1. Pour une holding, même active, invoquer l’exception substance relève souvent de la gageure…
🔸 Lorsque la filiale est elle-même une holding, invoquer l’exception de substance (prévue par la loi belge) est devenu en pratique très délicat (pour ne pas dire : quasiment impossible), même lorsque (i) les administrateurs se réunissent régulièrement au siège de la filiale pour prendre des décisions stratégiques, (ii) la filiale est dotée d’une infrastucture locale suffisante,…
🔸 Seules certaines holdings animatrices, ayant plusieurs membres de personnel spécialisés (profil financier, technique,…), devraient encore être éligibles (pour un cas favorable: la décision anticipée, n° 2024.0442 du 9 juillet 2024, à propos d’une filiale grecque animatrice).
2. Recours en annulation rejeté – on ne peut créer un intérêt à agir en cours de procédure
🔸 L’arrêt de la Cour constitutionnelle est décevant, en ce qu’il ne se prononce pas sur le fond du dossier. La Cour rejette le recours car la partie requérante n’avait pas justifié d’un intérêt à agir.
🔆 La Cour rappelle que l’intérêt à agir doit exister au moment de l’introduction du recours en annulation. On ne peut « créer un intérêt à agir » en cours de procédure, en acquérant une CFC (en l’espèce, la société requérante avait acquis SCI française translucide en cours de procédure, voir à ce propos mon post précédent [2] ).

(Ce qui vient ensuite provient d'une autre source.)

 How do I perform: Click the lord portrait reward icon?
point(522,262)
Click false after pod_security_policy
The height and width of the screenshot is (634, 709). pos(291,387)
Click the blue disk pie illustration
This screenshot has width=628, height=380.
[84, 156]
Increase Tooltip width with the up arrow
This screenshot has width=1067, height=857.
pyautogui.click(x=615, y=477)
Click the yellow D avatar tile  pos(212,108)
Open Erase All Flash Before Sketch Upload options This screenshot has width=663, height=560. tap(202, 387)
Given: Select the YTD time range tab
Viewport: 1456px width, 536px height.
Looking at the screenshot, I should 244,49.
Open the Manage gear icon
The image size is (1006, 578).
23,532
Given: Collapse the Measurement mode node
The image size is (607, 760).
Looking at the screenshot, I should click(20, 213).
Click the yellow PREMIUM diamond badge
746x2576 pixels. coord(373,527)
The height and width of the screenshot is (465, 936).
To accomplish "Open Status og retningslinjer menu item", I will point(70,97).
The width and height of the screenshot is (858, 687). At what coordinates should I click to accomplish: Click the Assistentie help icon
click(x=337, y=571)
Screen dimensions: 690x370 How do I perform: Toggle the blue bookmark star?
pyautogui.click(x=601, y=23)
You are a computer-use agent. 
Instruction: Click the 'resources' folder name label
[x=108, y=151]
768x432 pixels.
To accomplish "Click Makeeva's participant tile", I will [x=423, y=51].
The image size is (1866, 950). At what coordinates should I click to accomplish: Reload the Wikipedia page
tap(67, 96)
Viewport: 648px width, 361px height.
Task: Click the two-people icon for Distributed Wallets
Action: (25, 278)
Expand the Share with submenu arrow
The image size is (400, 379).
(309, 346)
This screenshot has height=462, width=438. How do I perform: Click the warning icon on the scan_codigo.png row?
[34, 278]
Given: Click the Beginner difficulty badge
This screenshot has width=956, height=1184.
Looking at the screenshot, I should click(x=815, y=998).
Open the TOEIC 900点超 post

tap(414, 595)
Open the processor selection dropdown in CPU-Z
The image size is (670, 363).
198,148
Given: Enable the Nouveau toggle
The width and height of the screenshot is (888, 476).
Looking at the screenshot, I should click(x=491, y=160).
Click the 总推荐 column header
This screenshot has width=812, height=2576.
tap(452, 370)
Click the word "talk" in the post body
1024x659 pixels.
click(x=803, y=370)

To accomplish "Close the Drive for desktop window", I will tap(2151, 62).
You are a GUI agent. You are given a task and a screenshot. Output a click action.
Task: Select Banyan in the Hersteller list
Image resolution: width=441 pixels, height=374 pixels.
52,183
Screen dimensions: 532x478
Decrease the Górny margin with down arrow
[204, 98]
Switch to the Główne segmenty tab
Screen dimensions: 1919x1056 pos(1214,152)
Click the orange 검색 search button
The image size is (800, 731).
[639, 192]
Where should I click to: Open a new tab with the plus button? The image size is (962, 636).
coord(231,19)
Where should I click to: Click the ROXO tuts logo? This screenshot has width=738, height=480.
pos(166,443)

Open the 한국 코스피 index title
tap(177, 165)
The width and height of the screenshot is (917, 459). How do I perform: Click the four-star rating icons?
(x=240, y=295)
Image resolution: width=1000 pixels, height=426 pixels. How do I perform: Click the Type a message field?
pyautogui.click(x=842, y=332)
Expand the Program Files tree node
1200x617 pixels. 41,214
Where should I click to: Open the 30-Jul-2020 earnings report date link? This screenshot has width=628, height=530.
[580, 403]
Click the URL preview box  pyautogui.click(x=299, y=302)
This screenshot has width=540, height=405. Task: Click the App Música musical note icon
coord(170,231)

3. Perspectives d’avenir – questions préjudicielles devant la CJUE
🔸 Il est peu vraisemblable que le législateur change sa copie pour mettre l’exception de substance à l’heure européenne.
🔸 En pratique, les sociétés belges qui entendent contester l’application du régime CFC en se fondant sur son incompatibilité avec le droit de l’Union (violation des libertés de circulation), ne devraient pouvoir le faire qu’à l’occasion d’une procédure judiciaire.
✔️ Ils pourraient alors demander au juge fiscal saisi du litige de poser une question préjudicielle à la CJUE afin que celle-ci vérifie la conformité de l’exception de substance avec les libertés de circulation du TFUE.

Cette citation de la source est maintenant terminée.